Monday, March 2, 2009


Welcome to post #100! There was a point in time when I first started blogging last July that I was having to restrain myself from posting multiple times a day. I mean, it was getting ridiculous, folks. I actually began thinking in 'blog' speak. Part of the reason for gratuitous posting was that I had the summer off to dilly and dally as I pleased (yes, now I envy myself for it) and the other part was that I had a lot to get off my chest. Now, 100 posts, a fantastic on-line IF community and an amazing group of real-life IF friends later, and I no longer feel as compelled.

This is not to say that I don't need and value my blog, but that I have processed so much emotion related to IF since then that while I still have more to say, the words don't come as urgently, or rather, the need comes in waves and is no longer the unending stream it once was.

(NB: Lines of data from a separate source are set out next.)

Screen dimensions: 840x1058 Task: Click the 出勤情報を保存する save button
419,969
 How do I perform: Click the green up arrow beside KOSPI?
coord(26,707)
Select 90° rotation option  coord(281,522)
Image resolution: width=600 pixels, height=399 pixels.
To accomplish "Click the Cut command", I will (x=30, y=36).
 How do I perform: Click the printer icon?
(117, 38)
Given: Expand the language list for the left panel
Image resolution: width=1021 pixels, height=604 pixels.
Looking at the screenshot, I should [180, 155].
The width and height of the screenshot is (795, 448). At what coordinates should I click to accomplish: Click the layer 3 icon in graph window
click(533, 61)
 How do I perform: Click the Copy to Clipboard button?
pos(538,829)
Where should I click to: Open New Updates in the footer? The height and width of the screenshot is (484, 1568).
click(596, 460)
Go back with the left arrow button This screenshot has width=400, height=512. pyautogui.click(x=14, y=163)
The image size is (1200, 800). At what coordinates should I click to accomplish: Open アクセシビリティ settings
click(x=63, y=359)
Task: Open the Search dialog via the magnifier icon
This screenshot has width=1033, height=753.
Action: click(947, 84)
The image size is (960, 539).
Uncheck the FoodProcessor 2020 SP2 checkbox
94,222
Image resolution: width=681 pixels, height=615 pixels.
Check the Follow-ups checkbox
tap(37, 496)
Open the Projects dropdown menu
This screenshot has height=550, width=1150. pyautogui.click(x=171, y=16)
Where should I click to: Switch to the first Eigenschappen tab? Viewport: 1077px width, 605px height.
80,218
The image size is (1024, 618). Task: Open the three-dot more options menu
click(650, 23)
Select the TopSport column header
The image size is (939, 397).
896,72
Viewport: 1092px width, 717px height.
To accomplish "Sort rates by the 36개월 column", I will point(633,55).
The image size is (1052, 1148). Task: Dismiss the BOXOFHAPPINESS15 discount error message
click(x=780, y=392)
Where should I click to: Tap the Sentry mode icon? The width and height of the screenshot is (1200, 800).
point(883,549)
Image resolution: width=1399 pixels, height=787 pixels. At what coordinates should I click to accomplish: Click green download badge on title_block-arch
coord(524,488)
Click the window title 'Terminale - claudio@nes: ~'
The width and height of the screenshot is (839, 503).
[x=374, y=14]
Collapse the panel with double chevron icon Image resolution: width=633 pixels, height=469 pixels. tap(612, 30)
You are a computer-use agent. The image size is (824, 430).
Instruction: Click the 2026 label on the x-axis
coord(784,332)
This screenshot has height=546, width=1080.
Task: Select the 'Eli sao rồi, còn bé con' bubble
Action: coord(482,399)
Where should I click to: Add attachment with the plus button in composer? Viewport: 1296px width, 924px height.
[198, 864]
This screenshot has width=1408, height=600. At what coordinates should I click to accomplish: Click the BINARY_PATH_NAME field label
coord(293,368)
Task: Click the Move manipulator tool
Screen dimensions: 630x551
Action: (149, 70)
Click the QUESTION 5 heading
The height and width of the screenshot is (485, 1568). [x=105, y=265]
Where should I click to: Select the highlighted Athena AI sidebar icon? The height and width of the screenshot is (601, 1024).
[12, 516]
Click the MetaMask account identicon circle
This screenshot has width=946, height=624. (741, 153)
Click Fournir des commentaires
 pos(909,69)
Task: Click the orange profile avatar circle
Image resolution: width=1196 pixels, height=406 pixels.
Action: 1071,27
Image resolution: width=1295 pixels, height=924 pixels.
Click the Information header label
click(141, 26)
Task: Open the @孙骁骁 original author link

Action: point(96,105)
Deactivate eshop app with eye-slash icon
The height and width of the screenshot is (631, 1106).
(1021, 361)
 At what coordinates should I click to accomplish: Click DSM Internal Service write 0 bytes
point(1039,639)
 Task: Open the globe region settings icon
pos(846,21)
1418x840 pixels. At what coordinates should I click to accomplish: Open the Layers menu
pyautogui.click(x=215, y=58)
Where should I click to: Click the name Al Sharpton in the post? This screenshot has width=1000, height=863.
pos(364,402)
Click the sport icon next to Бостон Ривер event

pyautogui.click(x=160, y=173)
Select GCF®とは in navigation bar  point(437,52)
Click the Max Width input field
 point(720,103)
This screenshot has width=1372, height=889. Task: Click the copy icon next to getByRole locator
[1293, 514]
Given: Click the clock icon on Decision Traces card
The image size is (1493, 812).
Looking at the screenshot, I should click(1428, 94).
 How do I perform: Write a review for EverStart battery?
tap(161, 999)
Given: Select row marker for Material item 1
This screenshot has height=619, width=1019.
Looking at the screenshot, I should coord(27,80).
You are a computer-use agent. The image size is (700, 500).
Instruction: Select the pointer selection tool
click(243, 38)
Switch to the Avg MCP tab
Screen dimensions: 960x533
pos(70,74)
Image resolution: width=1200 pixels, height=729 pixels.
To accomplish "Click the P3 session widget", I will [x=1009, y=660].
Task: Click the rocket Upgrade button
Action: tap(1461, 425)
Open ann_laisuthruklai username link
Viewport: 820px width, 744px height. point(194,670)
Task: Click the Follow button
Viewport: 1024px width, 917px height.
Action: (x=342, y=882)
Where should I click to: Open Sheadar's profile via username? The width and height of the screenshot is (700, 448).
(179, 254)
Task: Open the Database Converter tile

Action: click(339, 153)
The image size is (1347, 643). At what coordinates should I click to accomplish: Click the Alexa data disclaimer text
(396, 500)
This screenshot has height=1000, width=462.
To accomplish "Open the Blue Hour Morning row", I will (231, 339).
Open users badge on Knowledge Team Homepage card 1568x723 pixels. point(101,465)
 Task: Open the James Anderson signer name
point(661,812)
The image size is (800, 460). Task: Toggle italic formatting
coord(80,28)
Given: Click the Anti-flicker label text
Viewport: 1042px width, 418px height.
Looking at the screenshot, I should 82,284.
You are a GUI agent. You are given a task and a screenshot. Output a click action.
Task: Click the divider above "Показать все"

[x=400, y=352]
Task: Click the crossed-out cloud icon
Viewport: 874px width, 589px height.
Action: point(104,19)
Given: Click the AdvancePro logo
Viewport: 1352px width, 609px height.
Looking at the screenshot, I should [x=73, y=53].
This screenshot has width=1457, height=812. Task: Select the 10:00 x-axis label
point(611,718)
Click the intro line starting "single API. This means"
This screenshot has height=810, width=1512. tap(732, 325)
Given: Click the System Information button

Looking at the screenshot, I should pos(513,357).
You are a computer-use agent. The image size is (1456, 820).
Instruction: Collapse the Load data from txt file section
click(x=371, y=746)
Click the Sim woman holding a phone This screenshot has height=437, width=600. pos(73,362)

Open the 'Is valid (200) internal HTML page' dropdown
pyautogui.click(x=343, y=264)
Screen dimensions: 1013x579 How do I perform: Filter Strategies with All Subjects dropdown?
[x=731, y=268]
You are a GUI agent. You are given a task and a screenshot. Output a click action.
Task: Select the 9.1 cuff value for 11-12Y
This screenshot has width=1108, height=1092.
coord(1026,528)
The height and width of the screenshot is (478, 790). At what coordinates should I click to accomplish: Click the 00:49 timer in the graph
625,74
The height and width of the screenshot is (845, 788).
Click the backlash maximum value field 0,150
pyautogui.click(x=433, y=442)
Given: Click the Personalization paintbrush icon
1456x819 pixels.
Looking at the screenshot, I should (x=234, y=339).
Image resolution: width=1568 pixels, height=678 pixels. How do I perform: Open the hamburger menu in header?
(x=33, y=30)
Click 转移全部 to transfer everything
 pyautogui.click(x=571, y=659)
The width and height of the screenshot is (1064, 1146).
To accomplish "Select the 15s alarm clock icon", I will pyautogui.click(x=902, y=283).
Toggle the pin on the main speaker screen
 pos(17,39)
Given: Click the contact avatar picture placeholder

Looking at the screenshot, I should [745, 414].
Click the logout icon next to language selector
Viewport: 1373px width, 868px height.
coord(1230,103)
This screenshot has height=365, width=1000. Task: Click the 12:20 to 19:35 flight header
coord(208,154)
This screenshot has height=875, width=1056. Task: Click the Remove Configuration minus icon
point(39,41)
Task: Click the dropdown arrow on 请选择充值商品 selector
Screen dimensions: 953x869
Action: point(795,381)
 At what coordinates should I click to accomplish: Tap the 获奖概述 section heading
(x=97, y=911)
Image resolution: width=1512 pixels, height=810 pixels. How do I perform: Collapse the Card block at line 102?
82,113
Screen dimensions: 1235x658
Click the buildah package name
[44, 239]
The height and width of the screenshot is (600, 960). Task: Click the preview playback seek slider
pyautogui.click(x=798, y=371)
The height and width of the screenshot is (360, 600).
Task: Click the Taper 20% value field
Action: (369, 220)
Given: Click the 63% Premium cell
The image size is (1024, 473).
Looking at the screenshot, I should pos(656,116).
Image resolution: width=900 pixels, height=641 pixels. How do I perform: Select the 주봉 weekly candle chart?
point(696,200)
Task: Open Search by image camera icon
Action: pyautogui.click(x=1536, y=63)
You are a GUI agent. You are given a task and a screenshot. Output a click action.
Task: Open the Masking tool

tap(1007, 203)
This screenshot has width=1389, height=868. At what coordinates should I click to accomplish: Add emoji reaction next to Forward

Nevertheless, I still need you, my beautiful blog and I still need you, my beautiful on-line buddies. Days like today remind me of this.

I've also been quiet lately because this has effectively been the most trying, mind-f%$*ing 2 week wait I have ever experienced. Every day that has pushed on since my transfer has made me feel more and more like I am completely losing my grip on hope. Not just hope for this cycle, but for all future cycles. Obviously this is not a new concept for me. Since the beginning of getting out 'the big guns', I've felt increasingly hopeless and I long to move on from that feeling, in one way or another.

I know what has made me feel this way: infertility. I am infertile. Even after almost 5 years, after 1,000 conversations discussing it, that statement still has the power to jar something deep in my chest. And my infertility has taught me to always expect the fall...too well. And there is nothing like day-after-day of prodding and sticking and pills and measuring and lab coats and bruises to make you feel so...ill. And to make you feel as if there is no cure. And then, at the end, all of the blood, sweat and tears, all of your hopes and dreams rest on one little blood test and no matter how much you try to will those beautiful embryos to grow and to stay, and no matter how much you've set the stage, they do what they will. I am powerless.

When I did my first IUI, I was pretty damn convinced that it was going to work. How I long for that initial naivete. Even if it makes the fall harder at the end, it will at least soften some of the edges of my steely jaded exterior. I sit, bracing myself, expecting the worst and no longer hoping for the best. I hate that. While I always intellectually grasped the very real and likely outcome of my first IVF failing, I never realized how terrifying that would be to face until I stood at the door, waiting for it to approach.